– Здорово, – сухо сказал не избавившийся от напряжения Кирилл.

– Здорово, сын, – сказал Петр Иванович. – По телефону ты обмолвился, что заедешь, и от неожиданности я присел. Посидел, вскочил, забегал по дому и выбежал во двор с подручным инструментом. Чтобы расчистить им пространство для моей машины – ты загонишь ее на участок? Ты не на минутку?

– День-другой поживу.

– Я тебе не помешаю? – спросил Иван Петрович.

– Ты мне никогда не мешал.


– Думаю, мешал, – промолвил отец. – Не помню когда, но было, не могло не быть, бывало и меняло нас не в лучшую сторону – ты, как примерный сын, утверждаешь обратное. Ты пользуешься моей амнезией. Регулярно?

– По ситуации, – наконец-то улыбнулся Кирилл.

– Делай это с опаской. Камень, способный меня сбить, тебе с земли не поднять.

– Как там твоя монография? – рассмеявшись, спросил Кирилл. – Пишется?

– Подрастает, – кивнул Петр Иванович. – Не сказать, что без принуждения, но скорлупу уже поддавливает. Такой уродец вылупится… надеюсь, достаточно симпатичный.

В НЕПРИБРАННОЙ комнате с расшторенным окном и подкрашенной синей краской батареей Кирилл с отцом пьют чай из желтых чашек с серебряными ободками.
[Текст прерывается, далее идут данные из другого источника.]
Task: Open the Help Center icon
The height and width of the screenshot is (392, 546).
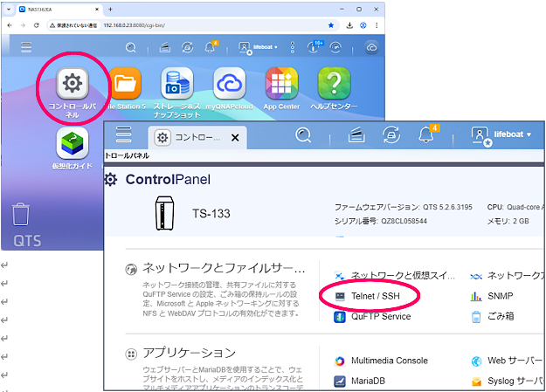Action: pos(334,86)
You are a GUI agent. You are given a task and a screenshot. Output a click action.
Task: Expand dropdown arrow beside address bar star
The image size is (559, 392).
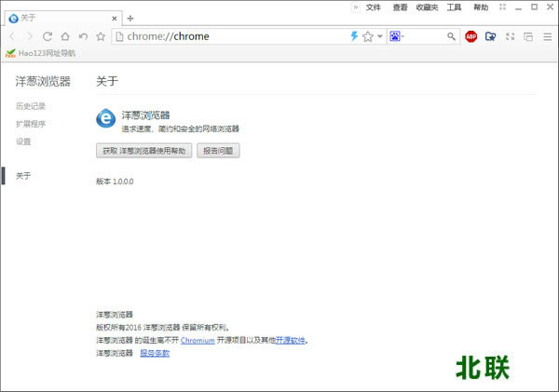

На несвежей скатерти лежит пакет с шоколадными вафлями, облезлый чайник стоит на краю стола у блюдца с использованными пакетиками, на Кирилле Суздалеве его серый пиджак. На Петре Ивановиче несуразная малиновая водолазка.

– С мамой не созвонился? – спросил Петр Иванович.

– Мы говорили, – ответил Кирилл. – В четверг что ли… она мне гневно выговаривала за невнимание, а про тебя сказала, что ты просидишь на дачу до апреля, и тебе без нее хорошо. Когда она к тебе приезжает, она в этом убеждается.

– Твоя мама все видит.

– Ты от нее и не скрываешь, – сказал Кирилл.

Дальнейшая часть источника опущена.